Stum­bling into work in a bleary-eyed daze, Harry meets de­tec­tive Ka­trine Bratt (Re­becca Fer­gu­son), a re­cent trans­fer from Ber­gen. They are called to the home of Birte Becker (Sofia Helin), who has van­ished shortly after an ar­gu­ment with her hus­band (James D’Arcy).

A creepy snow­man stands fac­ing the Becker house, and a trawl through po­lice archives ex­humes a se­ries of un­solved cases in­volv­ing moth­ers, who dis­ap­peared or were mur­dered at the same time of year.

Flash­backs to an ear­lier in­ves­ti­ga­tion in­volv­ing de­tec­tive Gert Rafto (Val Kilmer), phi­lan­thropist Arve Stop (J K Sim­mons) and plas­tic sur­geon Idar Vetle­sen (David Den­cik) be­gin to join the blood­soaked dots.

How­ever, the killer is one step ahead of Harry and Ka­trine.

The Snow­man is a poor dis­til­la­tion of Nesbo’s page-turner, starved of sus­pense or any emo­tional con­nec­tion to the char­ac­ters. Fre­netic edit­ing ren­ders one piv­otal fight se­quence in­com­pre­hen­si­ble and with each clearly tele­graphed twist, Al­fred­son is in­ca­pable of shift­ing out of first gear.

RECORDED INFORMATION:
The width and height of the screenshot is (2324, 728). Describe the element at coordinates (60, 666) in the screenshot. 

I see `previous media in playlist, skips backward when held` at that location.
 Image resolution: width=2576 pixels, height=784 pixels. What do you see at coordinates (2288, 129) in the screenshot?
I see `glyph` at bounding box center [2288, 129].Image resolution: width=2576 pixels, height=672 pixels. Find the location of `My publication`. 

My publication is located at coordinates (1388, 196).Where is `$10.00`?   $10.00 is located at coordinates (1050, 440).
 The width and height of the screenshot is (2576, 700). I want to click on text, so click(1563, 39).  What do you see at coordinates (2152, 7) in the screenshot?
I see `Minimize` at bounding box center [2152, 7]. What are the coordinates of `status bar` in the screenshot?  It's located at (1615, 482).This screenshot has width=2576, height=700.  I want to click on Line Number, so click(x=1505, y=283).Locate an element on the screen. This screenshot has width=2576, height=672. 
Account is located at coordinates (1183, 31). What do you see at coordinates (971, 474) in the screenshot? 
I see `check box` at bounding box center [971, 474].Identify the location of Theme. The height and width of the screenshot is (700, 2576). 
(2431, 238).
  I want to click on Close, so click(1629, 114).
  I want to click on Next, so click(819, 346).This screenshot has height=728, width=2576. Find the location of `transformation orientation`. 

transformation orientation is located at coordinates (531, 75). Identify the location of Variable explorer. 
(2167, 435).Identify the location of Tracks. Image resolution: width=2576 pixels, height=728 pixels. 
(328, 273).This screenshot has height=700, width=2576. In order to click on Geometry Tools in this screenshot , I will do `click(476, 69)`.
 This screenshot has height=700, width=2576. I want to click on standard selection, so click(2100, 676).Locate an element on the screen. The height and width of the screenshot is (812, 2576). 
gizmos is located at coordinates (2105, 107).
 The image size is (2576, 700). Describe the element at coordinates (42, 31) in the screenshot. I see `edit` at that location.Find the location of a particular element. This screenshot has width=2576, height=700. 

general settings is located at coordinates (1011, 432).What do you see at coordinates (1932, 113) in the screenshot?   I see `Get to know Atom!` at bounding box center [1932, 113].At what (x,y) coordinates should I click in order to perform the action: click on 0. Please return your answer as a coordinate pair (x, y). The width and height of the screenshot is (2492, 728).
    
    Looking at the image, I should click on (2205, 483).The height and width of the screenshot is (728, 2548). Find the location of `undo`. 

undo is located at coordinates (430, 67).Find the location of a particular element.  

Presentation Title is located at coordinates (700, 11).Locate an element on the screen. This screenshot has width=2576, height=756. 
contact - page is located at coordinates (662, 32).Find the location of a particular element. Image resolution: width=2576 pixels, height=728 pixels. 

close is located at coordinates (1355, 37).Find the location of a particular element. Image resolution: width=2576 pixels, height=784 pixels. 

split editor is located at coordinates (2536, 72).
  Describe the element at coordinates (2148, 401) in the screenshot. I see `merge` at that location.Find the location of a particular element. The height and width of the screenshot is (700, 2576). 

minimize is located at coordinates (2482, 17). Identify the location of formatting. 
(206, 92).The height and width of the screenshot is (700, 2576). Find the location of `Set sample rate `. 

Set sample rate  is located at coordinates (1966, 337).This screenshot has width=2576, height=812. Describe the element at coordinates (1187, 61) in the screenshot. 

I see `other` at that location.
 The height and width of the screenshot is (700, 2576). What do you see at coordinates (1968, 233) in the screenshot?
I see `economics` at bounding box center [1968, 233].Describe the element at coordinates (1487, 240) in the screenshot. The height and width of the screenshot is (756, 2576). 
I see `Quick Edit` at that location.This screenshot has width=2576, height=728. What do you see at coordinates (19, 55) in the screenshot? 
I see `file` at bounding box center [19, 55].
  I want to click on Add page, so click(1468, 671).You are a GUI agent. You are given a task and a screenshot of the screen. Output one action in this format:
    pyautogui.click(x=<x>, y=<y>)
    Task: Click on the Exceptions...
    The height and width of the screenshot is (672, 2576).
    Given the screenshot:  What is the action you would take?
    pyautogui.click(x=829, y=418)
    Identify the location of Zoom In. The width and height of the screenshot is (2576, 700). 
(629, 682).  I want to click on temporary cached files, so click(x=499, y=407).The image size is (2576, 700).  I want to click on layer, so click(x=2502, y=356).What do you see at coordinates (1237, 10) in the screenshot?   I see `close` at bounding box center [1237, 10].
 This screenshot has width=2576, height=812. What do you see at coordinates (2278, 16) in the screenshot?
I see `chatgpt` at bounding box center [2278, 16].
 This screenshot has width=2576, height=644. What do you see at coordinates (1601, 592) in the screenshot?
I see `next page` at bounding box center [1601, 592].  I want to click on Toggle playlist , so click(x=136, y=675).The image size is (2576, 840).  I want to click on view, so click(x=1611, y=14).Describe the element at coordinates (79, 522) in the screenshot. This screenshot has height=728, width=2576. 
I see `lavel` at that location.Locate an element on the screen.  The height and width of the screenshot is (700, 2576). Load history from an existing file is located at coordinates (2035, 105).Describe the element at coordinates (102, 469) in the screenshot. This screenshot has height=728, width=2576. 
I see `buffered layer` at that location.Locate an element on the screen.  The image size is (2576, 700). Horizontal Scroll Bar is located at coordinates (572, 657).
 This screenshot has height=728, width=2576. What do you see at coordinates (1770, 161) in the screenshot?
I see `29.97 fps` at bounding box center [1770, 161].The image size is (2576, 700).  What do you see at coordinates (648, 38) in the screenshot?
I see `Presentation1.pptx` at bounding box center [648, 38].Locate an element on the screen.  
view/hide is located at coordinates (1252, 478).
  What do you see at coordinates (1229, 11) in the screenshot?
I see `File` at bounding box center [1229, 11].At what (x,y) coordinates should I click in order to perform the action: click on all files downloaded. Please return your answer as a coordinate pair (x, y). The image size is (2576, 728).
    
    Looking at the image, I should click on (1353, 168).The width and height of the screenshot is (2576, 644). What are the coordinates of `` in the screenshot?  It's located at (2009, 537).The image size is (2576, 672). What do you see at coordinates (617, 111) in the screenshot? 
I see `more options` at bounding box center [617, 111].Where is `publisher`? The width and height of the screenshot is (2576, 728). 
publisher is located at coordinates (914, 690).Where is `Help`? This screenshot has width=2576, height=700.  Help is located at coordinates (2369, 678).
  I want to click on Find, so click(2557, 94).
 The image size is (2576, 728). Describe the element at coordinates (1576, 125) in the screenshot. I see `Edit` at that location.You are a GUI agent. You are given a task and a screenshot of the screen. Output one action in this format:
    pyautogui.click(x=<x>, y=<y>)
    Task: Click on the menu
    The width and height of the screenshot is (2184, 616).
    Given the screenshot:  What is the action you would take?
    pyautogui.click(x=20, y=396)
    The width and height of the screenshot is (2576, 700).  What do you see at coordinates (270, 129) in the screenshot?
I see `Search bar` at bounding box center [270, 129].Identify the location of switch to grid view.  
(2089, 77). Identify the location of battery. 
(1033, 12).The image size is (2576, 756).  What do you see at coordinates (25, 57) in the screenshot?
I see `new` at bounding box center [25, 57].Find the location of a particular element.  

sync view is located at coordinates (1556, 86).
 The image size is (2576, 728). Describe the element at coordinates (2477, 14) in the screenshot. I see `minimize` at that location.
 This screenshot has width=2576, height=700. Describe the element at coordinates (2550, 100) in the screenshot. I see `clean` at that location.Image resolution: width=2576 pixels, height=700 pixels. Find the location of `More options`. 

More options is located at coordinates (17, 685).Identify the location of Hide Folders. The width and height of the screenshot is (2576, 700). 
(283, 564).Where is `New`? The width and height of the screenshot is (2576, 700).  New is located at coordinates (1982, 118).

TASK STATEMENT: Quote the Snowman review from "Stum­bling into work" up to and including "time of year.", word for word. You can ignore the lines above.

EXERCISE SOLUTION:
Stum­bling into work in a bleary-eyed daze, Harry meets de­tec­tive Ka­trine Bratt (Re­becca Fer­gu­son), a re­cent trans­fer from Ber­gen. They are called to the home of Birte Becker (Sofia Helin), who has van­ished shortly after an ar­gu­ment with her hus­band (James D’Arcy).

A creepy snow­man stands fac­ing the Becker house, and a trawl through po­lice archives ex­humes a se­ries of un­solved cases in­volv­ing moth­ers, who dis­ap­peared or were mur­dered at the same time of year.